Tuesday, October 16, 2012

THE ETERNAL RIVER



"MORNING ON THE RIVER", oil, by Laurel Daniel
     Yesterday afternoon, after the students had gone home and my classroom was empty and silent, I got to thinking that everything that happened in the room during the day was gone. The words we said, the activities we did together, the smiles and frowns we shared – all of these seemed to have disappeared like smoke blown away. Twelve thousand teaching and learning moments appeared to be gone forever. I felt like I had been floating on a strong river all day long, through all my classes, and now, at 3:45, the river had vanished, never to return.
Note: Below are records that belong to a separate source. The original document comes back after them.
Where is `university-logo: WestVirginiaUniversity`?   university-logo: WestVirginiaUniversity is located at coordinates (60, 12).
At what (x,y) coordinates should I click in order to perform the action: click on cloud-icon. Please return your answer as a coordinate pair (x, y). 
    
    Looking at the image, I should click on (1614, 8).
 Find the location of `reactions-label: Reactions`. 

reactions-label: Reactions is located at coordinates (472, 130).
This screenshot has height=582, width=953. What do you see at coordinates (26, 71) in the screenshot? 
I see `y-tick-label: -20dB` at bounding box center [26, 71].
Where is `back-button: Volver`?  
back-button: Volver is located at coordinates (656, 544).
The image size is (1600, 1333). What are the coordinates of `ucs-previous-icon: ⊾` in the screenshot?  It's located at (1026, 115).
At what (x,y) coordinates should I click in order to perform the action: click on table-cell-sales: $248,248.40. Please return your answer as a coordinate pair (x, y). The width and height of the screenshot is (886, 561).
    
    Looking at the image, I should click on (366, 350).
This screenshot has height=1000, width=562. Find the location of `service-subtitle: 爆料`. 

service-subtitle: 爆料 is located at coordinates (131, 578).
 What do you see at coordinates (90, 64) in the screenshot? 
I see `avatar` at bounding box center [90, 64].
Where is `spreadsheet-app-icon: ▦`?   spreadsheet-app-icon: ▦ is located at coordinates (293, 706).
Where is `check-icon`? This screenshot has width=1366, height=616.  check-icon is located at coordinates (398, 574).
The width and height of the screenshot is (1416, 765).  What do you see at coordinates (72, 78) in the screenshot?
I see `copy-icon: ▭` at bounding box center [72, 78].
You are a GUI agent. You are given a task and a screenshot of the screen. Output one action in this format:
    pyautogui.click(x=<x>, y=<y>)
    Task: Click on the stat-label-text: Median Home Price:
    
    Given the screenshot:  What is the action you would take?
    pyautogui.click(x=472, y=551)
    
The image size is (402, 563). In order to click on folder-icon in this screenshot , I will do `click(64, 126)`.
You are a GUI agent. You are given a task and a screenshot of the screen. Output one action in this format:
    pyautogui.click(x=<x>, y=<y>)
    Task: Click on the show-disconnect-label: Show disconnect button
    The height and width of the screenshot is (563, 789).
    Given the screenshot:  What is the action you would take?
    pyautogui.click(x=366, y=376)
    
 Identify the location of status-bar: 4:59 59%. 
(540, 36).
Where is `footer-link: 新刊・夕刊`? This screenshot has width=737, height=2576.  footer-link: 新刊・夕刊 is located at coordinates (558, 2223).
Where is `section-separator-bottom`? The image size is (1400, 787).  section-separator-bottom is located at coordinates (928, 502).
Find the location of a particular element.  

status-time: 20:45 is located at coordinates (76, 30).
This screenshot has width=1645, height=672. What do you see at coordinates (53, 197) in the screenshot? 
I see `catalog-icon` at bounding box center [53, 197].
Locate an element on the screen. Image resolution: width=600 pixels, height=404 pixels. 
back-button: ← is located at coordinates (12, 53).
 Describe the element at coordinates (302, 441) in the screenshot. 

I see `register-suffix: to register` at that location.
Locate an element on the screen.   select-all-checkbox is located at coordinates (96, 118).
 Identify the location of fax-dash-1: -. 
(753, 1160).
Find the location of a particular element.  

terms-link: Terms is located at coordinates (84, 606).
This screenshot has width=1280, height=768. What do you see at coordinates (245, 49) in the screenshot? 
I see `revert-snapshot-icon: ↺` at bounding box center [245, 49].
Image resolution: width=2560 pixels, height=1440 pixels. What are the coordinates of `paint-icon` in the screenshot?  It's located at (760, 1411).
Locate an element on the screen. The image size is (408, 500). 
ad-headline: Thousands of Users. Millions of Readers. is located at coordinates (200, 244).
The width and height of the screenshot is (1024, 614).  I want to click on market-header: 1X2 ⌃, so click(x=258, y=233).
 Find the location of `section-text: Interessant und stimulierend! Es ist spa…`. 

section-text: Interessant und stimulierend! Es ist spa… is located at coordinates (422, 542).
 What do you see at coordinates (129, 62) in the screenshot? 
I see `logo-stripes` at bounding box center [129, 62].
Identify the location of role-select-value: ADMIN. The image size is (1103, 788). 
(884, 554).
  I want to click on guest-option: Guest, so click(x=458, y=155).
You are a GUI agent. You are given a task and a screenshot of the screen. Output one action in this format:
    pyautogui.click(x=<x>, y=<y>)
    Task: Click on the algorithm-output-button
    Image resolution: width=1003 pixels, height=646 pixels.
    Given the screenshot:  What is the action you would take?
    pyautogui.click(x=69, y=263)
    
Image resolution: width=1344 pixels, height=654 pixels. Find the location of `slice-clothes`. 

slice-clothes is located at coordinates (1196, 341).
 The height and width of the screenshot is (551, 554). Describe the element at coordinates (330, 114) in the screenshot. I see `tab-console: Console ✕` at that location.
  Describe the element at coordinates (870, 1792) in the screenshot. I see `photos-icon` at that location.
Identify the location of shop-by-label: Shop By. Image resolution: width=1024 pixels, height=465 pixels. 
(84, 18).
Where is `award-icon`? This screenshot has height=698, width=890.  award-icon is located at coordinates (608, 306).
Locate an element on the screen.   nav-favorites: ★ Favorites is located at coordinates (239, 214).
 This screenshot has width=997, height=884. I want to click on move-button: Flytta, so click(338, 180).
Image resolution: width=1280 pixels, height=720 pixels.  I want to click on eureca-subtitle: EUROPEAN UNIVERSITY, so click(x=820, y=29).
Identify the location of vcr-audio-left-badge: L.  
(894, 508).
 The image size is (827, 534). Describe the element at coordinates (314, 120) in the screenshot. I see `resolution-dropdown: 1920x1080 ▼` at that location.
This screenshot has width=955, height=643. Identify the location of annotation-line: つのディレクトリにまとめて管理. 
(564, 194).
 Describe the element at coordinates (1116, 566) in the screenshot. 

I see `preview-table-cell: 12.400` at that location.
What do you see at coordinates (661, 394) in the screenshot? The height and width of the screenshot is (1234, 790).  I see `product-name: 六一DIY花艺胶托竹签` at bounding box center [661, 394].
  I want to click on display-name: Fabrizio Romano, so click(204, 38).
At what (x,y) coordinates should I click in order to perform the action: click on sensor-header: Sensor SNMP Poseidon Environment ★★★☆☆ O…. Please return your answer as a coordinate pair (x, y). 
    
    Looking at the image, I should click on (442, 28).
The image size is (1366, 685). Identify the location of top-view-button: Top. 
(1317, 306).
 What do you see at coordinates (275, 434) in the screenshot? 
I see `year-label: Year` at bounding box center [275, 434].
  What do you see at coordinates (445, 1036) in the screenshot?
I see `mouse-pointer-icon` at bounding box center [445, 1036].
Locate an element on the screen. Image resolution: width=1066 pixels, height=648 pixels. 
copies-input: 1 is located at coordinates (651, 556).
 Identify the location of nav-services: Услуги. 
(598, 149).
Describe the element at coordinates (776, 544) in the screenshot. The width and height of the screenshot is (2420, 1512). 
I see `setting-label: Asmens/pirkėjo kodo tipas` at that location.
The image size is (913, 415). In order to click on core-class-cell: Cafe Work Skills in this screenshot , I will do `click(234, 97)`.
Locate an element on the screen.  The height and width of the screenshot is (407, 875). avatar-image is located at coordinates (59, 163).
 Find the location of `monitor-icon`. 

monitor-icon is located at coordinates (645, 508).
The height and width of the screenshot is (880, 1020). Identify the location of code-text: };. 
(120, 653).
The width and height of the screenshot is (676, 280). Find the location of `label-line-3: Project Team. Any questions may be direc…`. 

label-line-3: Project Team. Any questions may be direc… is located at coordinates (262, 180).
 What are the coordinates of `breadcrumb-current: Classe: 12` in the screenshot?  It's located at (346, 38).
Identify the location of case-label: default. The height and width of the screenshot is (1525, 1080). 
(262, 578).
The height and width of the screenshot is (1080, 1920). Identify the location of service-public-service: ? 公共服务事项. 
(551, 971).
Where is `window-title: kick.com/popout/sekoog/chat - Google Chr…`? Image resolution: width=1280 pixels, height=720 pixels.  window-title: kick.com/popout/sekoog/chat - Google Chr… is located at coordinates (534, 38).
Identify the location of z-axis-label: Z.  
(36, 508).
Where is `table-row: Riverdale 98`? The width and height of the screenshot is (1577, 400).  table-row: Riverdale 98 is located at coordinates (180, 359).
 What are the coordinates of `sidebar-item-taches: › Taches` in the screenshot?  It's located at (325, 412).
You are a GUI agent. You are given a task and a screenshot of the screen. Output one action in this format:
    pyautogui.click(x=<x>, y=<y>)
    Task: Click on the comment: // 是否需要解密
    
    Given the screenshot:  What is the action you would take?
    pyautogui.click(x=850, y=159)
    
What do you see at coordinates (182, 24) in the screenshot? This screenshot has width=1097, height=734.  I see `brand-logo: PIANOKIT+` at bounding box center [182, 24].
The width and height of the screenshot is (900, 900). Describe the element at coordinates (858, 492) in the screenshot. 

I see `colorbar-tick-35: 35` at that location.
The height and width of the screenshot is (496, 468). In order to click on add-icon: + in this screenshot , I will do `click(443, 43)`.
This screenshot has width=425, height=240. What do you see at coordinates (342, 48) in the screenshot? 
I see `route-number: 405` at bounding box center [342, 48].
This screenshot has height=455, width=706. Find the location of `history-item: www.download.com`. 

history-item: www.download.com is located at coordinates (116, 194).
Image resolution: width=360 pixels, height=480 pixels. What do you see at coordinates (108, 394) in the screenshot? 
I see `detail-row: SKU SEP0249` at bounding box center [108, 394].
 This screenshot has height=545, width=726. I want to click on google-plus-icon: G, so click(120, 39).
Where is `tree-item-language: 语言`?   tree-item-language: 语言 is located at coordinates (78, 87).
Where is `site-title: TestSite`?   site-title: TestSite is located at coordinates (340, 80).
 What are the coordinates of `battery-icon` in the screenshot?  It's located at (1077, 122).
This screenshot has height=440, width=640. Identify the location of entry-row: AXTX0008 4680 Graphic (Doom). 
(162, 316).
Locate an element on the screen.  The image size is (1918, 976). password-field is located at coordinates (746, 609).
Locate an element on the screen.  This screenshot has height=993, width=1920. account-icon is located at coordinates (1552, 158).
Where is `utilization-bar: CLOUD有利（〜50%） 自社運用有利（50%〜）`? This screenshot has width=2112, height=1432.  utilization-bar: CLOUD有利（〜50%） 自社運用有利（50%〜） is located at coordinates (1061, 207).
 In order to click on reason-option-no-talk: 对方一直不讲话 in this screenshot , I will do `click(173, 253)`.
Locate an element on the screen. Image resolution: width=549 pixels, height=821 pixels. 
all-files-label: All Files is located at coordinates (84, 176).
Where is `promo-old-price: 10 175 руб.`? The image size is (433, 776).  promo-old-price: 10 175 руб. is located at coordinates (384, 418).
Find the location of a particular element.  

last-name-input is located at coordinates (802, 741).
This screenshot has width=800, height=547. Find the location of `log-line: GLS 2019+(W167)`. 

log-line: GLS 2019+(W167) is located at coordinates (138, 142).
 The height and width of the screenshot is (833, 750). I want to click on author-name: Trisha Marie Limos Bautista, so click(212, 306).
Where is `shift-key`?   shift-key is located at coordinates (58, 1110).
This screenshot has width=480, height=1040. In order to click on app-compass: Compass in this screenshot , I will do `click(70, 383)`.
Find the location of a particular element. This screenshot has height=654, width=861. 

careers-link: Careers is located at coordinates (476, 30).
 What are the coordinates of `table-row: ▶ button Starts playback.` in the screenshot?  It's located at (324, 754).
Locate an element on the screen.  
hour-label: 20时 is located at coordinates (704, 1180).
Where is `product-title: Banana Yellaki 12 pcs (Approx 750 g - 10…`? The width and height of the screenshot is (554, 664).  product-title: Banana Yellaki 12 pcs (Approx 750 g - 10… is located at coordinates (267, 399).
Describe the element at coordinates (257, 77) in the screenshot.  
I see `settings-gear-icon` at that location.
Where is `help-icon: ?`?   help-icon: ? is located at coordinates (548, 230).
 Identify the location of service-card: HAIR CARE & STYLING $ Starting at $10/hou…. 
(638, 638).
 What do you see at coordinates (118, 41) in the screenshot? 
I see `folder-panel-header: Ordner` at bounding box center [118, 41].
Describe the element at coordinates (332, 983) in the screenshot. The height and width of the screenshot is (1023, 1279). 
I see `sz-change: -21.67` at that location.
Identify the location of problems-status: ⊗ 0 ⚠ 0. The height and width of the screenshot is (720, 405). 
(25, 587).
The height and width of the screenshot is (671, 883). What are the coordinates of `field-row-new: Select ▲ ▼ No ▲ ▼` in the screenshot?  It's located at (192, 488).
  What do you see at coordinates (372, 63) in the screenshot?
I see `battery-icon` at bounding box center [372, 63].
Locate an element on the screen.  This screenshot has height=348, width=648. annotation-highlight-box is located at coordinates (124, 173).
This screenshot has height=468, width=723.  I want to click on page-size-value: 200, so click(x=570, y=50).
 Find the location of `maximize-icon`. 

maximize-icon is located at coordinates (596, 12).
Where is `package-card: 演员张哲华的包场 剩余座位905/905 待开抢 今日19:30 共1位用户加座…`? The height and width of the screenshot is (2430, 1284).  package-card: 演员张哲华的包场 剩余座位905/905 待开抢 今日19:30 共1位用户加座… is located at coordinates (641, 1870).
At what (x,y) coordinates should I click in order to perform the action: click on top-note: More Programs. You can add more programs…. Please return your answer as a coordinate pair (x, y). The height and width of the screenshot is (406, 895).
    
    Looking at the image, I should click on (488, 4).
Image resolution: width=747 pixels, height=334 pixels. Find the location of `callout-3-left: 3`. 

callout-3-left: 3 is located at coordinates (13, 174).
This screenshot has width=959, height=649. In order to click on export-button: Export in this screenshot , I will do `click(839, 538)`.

Another river would flow tomorrow, but yesterday’s was nowhere to be found. It made me somewhat sad to think of it this way, but before long, luckily, I had another, opposite realization – that, in a sense, nothingthat happened in my classroom would ever disappear. All the ideas that streamed through my room from first period to last would never vanish, because they are not made of a substance that can vanish. Ideas and words are not material things that can fade away and evaporate. Once created, they begin their alluring work of altering lives, and this work never ends, no matter how concealed it becomes. The river that ran through my room yesterday may have appeared to be gone, but really, it had only slipped into a secret realm where it will continue to run its miraculous operations. Without realizing it, my students and I will be quietly affected, in thousands of small ways, by every thought and word that was shared in Room 2 yesterday. The briefest comment by the quietest student will ripple through all of our lives in ways we can never imagine. And a similar magic will happen again today.